Termine vereinbaren

Terminvereinbarung automatisieren

Wir messen, was dieser Ablauf euch im Jahr an Arbeitszeit kostet, und automatisieren ihn, wenn sich der Aufwand rechnet. Über 200 betreute Kunden, über 2.000 umgesetzte Automatisierungen und KI-Lösungen.

Lässt sich termine vereinbaren automatisieren?

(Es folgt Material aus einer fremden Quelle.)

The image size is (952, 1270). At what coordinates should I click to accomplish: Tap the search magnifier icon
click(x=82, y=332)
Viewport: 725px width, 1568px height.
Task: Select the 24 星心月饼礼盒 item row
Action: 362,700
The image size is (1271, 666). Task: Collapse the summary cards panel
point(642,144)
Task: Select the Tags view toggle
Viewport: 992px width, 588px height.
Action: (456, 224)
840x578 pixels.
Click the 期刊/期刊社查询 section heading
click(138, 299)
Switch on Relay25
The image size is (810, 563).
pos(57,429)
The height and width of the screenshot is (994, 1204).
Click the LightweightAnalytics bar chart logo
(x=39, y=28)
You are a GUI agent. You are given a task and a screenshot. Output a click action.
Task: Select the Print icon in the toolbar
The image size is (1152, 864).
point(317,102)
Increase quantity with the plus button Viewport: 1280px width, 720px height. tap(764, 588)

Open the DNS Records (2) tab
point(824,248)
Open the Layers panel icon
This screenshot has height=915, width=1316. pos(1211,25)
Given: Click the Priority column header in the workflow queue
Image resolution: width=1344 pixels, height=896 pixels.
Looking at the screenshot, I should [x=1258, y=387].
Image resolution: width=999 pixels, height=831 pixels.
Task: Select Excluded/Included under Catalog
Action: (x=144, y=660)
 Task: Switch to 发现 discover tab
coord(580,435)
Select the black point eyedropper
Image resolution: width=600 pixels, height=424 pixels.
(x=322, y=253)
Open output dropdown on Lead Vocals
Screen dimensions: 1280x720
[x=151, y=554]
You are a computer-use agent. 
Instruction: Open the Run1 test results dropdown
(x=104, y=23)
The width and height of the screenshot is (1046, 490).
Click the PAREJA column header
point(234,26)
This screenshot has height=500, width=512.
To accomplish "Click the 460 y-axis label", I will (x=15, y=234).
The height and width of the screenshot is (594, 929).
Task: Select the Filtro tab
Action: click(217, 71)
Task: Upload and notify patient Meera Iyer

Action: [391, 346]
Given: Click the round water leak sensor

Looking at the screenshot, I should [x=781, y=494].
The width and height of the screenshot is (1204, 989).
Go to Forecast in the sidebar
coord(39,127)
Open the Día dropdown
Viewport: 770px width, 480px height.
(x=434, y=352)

Terminvereinbarung ist der Ablauf mit dem schlechtesten Verhältnis von Aufwand zu Wert: Hin und Her per Telefon oder Mail, bis ein Zeitpunkt steht, den beide können. Bei Betrieben mit vielen Terminen frisst das mehrere Stunden pro Woche — und jeder nicht nachbesetzte Ausfall ist direkter Umsatzverlust. Automatisiert wird nicht die fachliche Entscheidung, sondern der Weg dorthin: Terminwünsche werden mit Blick auf den echten Kalender beantwortet; Dauer und Ressourcen werden je Terminart berücksichtigt; Erinnerungen gehen automatisch raus, das senkt Ausfälle. Was heute Handarbeit ist — Terminwünsche kommen per Telefon, Mail und Messenger, Verfügbarkeiten werden im Kalender nachgesehen und vorgeschlagen — entfällt oder wird auf eine Prüfung reduziert. Die vorhandenen Systeme bleiben und werden angebunden, soweit ihre Fassung Schnittstellen anbietet.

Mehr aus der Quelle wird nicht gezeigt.